## Problem statement
Word for word, restate all the records; images are not part of the copy.

(Records drawn from a dataset)

__________________________________________________

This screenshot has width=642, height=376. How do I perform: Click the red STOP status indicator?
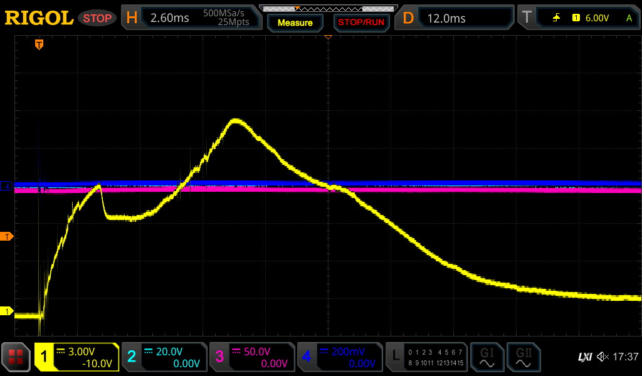[x=97, y=18]
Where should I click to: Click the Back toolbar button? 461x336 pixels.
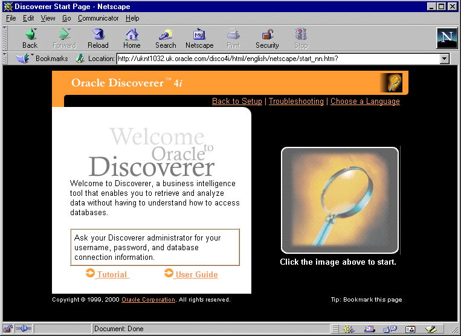[30, 38]
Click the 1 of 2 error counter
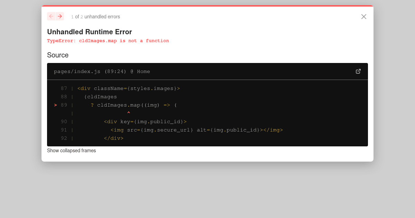415x218 pixels. (x=77, y=16)
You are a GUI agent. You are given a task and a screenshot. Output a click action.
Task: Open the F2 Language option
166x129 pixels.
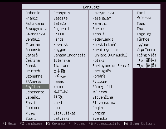31,123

__________________________________________________

## The completed task
This screenshot has width=642, height=376. How do I perform: Click the red STOP status indicator?
[x=97, y=18]
Where should I click to: Click the Back toolbar button? 461x336 pixels.
[30, 38]
Click the 1 of 2 error counter
415x218 pixels. (x=77, y=16)
You are a GUI agent. You are given a task and a screenshot. Output a click action.
Task: Open the F2 Language option
166x129 pixels.
31,123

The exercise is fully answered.